◆ Dataset content ◆

···

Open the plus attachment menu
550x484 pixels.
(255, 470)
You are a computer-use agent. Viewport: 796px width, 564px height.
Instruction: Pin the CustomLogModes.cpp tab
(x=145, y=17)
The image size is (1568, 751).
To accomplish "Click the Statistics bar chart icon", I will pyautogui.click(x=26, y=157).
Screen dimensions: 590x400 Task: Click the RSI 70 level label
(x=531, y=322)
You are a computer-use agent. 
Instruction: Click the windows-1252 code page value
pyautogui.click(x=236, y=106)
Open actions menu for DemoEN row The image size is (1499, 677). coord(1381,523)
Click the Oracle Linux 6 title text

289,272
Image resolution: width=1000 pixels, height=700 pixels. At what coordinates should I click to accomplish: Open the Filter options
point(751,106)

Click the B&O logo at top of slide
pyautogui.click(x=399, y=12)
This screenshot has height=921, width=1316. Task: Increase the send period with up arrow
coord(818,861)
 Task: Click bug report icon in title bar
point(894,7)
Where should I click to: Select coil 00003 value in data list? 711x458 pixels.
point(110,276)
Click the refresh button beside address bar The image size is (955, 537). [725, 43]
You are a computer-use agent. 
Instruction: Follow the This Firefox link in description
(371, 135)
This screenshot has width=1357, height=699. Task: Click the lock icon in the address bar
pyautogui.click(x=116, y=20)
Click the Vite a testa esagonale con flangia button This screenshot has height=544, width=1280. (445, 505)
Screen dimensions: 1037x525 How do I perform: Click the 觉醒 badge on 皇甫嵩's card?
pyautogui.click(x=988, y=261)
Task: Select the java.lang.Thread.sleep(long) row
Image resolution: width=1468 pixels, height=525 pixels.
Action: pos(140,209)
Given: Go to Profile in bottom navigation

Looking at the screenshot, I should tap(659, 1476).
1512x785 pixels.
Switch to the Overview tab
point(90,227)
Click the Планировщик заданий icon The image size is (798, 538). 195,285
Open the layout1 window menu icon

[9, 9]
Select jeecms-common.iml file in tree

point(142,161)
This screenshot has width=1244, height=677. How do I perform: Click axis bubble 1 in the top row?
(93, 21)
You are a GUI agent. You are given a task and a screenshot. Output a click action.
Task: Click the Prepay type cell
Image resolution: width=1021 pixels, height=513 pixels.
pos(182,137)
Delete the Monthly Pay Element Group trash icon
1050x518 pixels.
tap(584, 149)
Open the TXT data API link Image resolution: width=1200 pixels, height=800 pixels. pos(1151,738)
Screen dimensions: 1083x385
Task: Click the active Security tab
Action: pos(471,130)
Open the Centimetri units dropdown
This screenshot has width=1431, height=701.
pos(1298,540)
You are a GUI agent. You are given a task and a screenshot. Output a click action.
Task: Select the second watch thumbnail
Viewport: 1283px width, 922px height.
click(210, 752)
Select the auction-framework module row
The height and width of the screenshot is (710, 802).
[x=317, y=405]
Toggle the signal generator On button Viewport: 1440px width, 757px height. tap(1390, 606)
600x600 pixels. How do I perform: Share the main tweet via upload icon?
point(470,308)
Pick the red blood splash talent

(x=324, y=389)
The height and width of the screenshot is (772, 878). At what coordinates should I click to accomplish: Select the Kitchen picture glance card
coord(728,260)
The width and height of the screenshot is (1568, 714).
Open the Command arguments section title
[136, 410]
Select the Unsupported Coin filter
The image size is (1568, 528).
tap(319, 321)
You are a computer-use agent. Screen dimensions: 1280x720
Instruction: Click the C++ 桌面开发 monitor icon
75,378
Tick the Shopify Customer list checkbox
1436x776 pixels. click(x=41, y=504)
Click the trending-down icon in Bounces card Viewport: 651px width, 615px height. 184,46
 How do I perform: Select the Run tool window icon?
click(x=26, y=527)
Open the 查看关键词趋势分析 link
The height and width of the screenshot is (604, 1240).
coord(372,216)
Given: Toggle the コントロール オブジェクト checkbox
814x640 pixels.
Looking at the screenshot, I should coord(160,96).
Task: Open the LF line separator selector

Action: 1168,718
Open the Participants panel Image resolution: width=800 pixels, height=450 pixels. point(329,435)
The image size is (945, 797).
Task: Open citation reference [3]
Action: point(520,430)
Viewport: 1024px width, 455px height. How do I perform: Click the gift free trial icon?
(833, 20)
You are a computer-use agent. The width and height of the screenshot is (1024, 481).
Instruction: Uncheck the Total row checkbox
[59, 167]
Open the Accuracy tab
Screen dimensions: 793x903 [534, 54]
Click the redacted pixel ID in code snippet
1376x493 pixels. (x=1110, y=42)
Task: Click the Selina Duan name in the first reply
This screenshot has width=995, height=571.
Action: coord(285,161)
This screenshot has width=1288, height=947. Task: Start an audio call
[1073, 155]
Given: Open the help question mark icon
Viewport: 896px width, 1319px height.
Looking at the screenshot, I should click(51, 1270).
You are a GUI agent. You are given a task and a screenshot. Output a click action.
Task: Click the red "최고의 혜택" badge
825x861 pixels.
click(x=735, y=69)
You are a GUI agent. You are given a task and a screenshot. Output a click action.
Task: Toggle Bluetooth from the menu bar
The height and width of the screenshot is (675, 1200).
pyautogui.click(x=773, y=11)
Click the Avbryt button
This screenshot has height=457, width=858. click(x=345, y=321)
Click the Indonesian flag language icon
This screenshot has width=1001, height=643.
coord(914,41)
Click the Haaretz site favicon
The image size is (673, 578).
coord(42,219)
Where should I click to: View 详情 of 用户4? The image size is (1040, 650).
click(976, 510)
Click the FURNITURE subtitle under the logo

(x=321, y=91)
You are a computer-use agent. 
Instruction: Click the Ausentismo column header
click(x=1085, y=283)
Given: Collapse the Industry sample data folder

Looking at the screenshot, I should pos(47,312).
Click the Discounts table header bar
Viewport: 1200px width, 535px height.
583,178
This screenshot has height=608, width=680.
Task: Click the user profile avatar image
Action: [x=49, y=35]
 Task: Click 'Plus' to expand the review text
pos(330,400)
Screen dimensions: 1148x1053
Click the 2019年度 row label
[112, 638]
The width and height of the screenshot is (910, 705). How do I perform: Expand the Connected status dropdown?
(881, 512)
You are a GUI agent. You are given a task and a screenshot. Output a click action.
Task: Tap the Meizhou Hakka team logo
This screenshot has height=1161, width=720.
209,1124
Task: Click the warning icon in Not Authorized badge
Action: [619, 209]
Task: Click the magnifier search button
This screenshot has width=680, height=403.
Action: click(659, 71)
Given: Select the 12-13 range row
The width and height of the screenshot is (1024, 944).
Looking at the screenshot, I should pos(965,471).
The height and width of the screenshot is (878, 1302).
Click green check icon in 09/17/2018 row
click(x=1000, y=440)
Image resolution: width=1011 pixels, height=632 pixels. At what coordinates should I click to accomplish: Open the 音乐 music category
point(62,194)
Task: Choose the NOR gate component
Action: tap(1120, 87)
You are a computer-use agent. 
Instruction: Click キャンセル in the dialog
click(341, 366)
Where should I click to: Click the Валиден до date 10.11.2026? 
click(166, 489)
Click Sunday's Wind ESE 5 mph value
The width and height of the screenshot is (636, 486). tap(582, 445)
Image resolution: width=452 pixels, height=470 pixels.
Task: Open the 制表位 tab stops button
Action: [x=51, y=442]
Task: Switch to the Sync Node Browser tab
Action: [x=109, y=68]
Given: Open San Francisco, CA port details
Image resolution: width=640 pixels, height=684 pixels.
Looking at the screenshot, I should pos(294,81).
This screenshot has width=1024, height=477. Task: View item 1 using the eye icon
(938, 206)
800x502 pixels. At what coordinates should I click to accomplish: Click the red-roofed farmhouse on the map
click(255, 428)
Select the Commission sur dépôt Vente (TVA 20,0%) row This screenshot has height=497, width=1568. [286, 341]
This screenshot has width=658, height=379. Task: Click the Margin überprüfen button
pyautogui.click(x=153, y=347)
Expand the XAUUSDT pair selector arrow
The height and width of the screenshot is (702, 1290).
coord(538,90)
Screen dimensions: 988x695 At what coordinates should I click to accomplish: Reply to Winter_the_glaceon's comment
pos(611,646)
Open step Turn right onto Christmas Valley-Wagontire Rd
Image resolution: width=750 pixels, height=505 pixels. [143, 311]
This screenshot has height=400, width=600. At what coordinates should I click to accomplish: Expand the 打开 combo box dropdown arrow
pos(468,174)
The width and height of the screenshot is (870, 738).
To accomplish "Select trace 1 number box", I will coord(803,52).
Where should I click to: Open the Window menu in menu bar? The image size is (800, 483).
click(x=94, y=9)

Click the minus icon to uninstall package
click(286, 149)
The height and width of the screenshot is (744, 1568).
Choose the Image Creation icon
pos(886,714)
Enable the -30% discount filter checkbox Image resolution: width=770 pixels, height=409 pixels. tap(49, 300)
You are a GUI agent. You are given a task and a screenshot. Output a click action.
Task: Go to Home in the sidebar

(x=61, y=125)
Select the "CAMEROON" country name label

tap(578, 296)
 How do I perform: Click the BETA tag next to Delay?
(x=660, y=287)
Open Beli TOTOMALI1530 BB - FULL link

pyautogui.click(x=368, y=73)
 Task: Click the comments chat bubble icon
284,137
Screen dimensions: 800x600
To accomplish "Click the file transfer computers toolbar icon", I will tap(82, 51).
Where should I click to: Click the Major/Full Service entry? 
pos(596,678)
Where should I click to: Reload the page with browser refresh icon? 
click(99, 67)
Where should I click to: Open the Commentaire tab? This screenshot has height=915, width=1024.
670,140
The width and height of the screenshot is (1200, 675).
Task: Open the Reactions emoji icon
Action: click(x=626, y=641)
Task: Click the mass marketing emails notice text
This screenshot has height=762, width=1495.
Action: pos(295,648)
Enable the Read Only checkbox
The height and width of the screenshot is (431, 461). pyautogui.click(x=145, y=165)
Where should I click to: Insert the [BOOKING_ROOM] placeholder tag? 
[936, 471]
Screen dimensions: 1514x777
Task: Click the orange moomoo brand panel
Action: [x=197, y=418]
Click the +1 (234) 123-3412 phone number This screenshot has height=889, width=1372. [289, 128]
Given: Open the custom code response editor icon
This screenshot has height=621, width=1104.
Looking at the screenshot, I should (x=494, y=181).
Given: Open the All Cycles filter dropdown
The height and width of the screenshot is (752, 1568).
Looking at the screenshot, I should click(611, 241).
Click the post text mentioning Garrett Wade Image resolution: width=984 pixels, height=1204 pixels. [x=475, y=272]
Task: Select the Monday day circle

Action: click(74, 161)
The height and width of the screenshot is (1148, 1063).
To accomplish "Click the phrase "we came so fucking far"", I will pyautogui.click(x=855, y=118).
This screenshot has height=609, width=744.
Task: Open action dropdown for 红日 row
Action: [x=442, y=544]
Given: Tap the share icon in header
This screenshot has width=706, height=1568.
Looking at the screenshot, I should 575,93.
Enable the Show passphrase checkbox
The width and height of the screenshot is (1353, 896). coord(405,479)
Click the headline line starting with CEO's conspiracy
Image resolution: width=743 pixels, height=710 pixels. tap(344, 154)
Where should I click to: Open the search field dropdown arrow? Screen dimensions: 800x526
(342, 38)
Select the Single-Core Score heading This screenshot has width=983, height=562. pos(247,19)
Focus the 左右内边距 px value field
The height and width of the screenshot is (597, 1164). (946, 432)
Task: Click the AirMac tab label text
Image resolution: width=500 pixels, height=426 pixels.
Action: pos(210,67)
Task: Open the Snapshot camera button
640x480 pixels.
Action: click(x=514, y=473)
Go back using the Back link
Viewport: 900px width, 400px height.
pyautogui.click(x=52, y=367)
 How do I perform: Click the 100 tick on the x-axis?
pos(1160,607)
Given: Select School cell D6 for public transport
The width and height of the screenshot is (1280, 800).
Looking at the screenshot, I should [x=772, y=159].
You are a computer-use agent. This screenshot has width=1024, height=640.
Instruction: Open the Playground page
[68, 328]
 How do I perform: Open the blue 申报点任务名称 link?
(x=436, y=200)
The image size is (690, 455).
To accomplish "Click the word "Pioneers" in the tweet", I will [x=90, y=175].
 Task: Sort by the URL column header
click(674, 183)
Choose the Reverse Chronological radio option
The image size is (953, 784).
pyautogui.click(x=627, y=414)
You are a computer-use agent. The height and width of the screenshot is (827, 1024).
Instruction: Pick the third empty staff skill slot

···

◆ Activity ◆
In the listing above, locate the line with "Instruction: Uncheck the Total row checkbox" and the line with "Given: Open the help question mark icon", then extract exactly those lines and every line between them, and nothing more.

◆ Answer to the exercise ◆
Instruction: Uncheck the Total row checkbox
[59, 167]
Open the Accuracy tab
Screen dimensions: 793x903 [534, 54]
Click the redacted pixel ID in code snippet
1376x493 pixels. (x=1110, y=42)
Task: Click the Selina Duan name in the first reply
This screenshot has width=995, height=571.
Action: coord(285,161)
This screenshot has width=1288, height=947. Task: Start an audio call
[1073, 155]
Given: Open the help question mark icon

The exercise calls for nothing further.